Outraged at the behaviour of a certain section of Indian tourists who visit Goa, according to the Times of India, Deputy Chief Minister, Vijai Sardessai had referred to them as ‘the scum of the earth’. In another statement that mirrors this resentment, earlier this year, Deputy Chief Minister Manohar (Babu) Azgaonkar referred to outsiders seeking to grab Goan jobs as ‘ghattis’. Instances of the name and blame game in the past have been frequent. The question then arises is – are these outsiders solely to blame for the mess Goa finds itself in?
Addressing this issue, an article in the Business Standard says perhaps not. Goa, after all, has to be accountable to some extent and cannot be constantly playing the victim card.

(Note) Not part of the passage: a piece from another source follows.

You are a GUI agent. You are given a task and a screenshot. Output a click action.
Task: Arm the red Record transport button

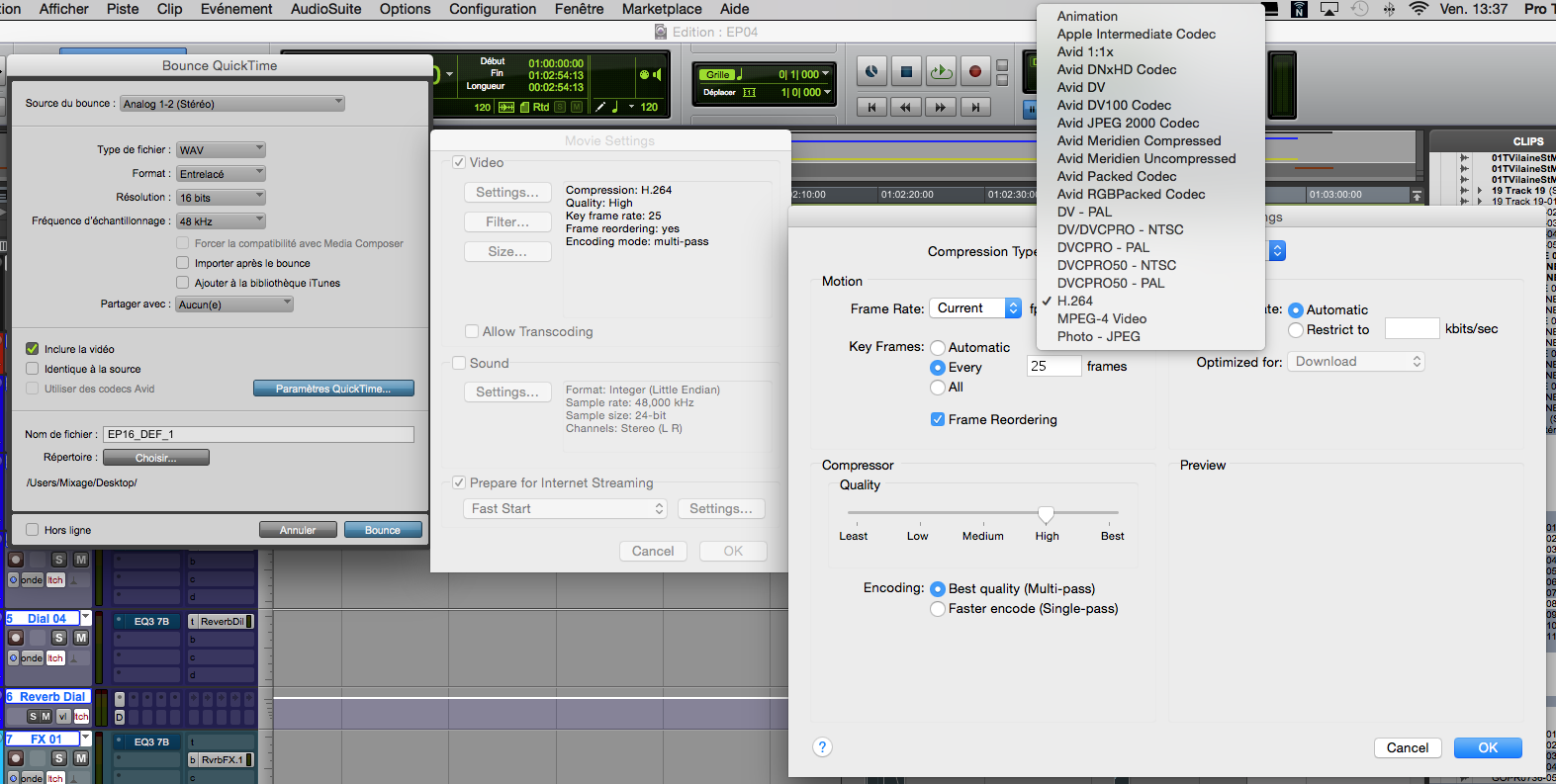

Goa grapples to handle the large influx of tourists to its State every year and according to statistics, 35% of the population living in Goa is migrants. While some are just visitors, others want to buy second homes and yet others settle here for jobs. Everyone is looking for a piece of the veritable ‘susegad’ Goan pie. Goans, on the other hand, are migrating out of the State and country in search of better prospects.
In such a scenario, properties are being sold off, or old homes are being converted into rental premises and en-cashing on the huge glut builders are converting large tracts of land into commercial and residential establishments. Records according to an economic survey in 2017-18 reflect a double-digit surge in construction activity alone as compared to other years. Yet, even so, one of out every five houses in Goa remains unoccupied, as most people buy these for investment or holiday homes.

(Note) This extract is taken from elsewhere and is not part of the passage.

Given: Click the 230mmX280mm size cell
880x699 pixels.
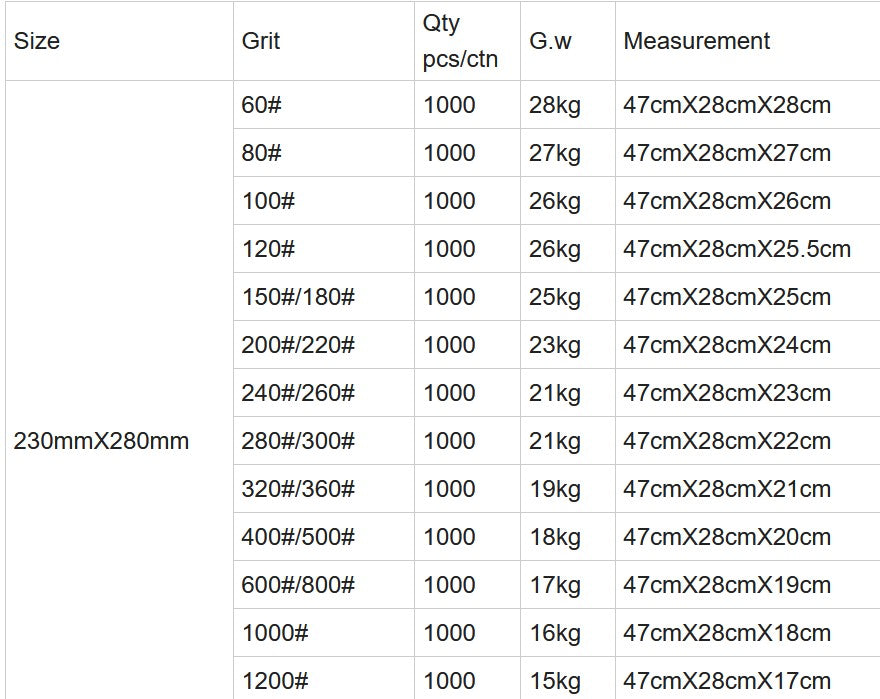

A hippie haven in the 1960s and70s, Goa’s slow development took a spurt with the 1983 Commonwealth Heads of Government Meeting (CHOGM) in the State. Its Statehood baptism and the following liberalization, as well as regulatory and legal changes, allowed for easy credits and investments. Tourism infrastructures received a boost and with the development of roads, inaccessible areas of Goa were eyed by developers. And the arrival of the Konkan Railways invariably brought migrants from all over India to Goa, making inroads into the tourism, construction, manufacturing and mining sectors. Although the government continually pitches for jobs for Goans and plans to tax unoccupied houses owned by these outsiders, it remains a plan on paper only.
To attract a more diverse and qualitative segment of tourists, the tourism department has been hot selling Goa’s religious history, culture, cuisine, adventure sports, landscapes and beaches. It is also promoting Goa as a MICE (meetings, incentives, conventions and exhibitions) destination, nightlife, Spa, medical and wedding destination.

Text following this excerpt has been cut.